Active Visuo-Tactile Point Cloud Registration for Accurate Pose Estimation of Objects in an Unknown Workspace

TL;DR

This paper introduces an active visuo-tactile approach for precise 3D object pose estimation in unknown environments, combining efficient linear filtering with active exploration to improve robotic manipulation accuracy.

Contribution

It presents a novel active visuo-tactile methodology with a linear quaternion filter for real-time, accurate pose estimation of objects in unknown workspaces.

Findings

High accuracy in pose estimation demonstrated in simulation.

Real-time performance achieved with computationally efficient strategy.

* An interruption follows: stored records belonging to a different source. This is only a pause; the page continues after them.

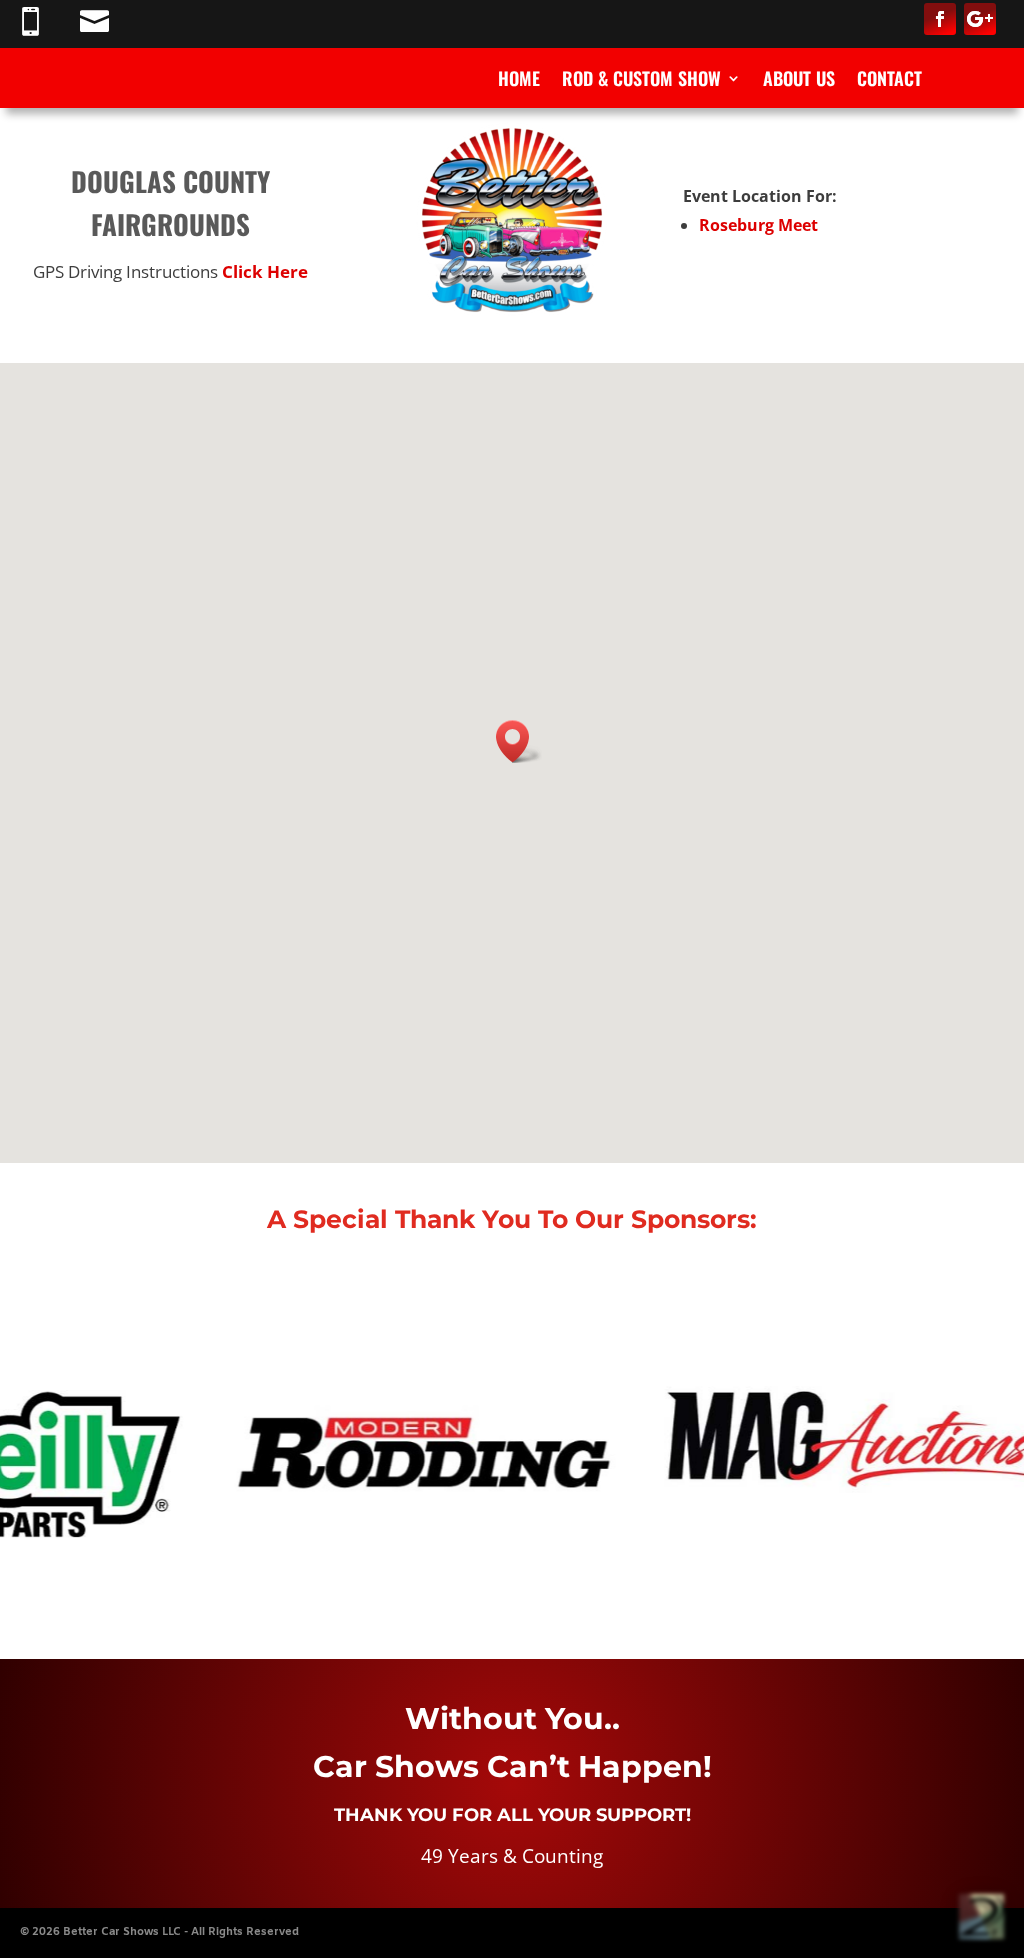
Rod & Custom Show (641, 81)
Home (519, 81)
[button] (519, 741)
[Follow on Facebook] (940, 19)
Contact (889, 81)
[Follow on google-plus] (980, 19)
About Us (799, 81)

Effective exploration and localization in unknown environments.

Abstract

This paper proposes a novel active visuo-tactile based methodology wherein the accurate estimation of the time-invariant SE(3) pose of objects is considered for autonomous robotic manipulators. The robot equipped with tactile sensors on the gripper is guided by a vision estimate to actively explore and localize the objects in the unknown workspace. The robot is capable of reasoning over multiple potential actions, and execute the action to maximize information gain to update the current belief of the object. We formulate the pose estimation process as a linear translation invariant quaternion filter (TIQF) by decoupling the estimation of translation and rotation and formulating the update and measurement model in linear form. We perform pose estimation sequentially on acquired measurements using very sparse point cloud as acquiring each measurement using tactile sensing is time consuming. Furthermore, our proposed method is computationally efficient to perform an exhaustive uncertainty-based active touch selection strategy in real-time without the need for trading information gain with execution time. We evaluated the performance of our approach extensively in simulation and by a robotic system.